● **Text extract**:
It's along the lines of what @alertken wrote in Post 6.

It was decided to save time by ordering the three most promising types into production in 1951 and 1952 instead of waiting until the prototypes of the four medium bombers (i.e. Sperrin, Valiant, Victor & Vulcan) had been tested and then placing production contracts for the best of the four designs.

If the RAF had ordered 116 medium bombers of a single type (insert your favourite here) 1951-52 instead of 66 Valiants, 25 Victors and 25 Vulcans its likely that the aircraft would have been built by Avro, Handley Page and Vickers. This is because the RAF wanted as many medium bombers as it could get as soon as it could get them even if they cost more by setting up three production lines to build them instead of one and forfeiting economies of scale.

● **Requests**:
[1] Can you answer these from the post on RAF medium bombers?
(a) In which years were the three most promising types ordered into production?
(b) How many Valiants were ordered?
(c) Which three firms would likely have built a single type of medium bomber?
[2] Can you write out the part of the post on RAF medium bombers between "If the RAF had" and "economies of scale.", inclusive?

[Rows from a dataset]
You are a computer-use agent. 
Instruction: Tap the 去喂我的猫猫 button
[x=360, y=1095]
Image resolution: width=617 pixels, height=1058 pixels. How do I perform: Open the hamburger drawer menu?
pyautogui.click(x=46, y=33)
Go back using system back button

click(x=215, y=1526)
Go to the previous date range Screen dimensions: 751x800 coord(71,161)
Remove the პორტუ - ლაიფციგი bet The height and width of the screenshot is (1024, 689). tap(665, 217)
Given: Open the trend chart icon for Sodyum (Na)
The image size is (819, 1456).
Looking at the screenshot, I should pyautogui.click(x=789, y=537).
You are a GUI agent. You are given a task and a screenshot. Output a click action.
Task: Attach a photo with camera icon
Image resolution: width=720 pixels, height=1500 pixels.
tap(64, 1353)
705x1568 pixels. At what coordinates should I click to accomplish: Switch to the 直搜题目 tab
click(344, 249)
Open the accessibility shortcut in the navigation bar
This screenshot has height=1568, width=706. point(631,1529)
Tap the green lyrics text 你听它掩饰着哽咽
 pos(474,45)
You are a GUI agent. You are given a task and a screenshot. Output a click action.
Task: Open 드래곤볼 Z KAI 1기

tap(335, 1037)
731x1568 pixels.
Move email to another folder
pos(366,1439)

● **Solutions for each task**:
[1]
(a) 1951 and 1952
(b) 66
(c) Avro, Handley Page and Vickers

[2]
If the RAF had ordered 116 medium bombers of a single type (insert your favourite here) 1951-52 instead of 66 Valiants, 25 Victors and 25 Vulcans its likely that the aircraft would have been built by Avro, Handley Page and Vickers. This is because the RAF wanted as many medium bombers as it could get as soon as it could get them even if they cost more by setting up three production lines to build them instead of one and forfeiting economies of scale.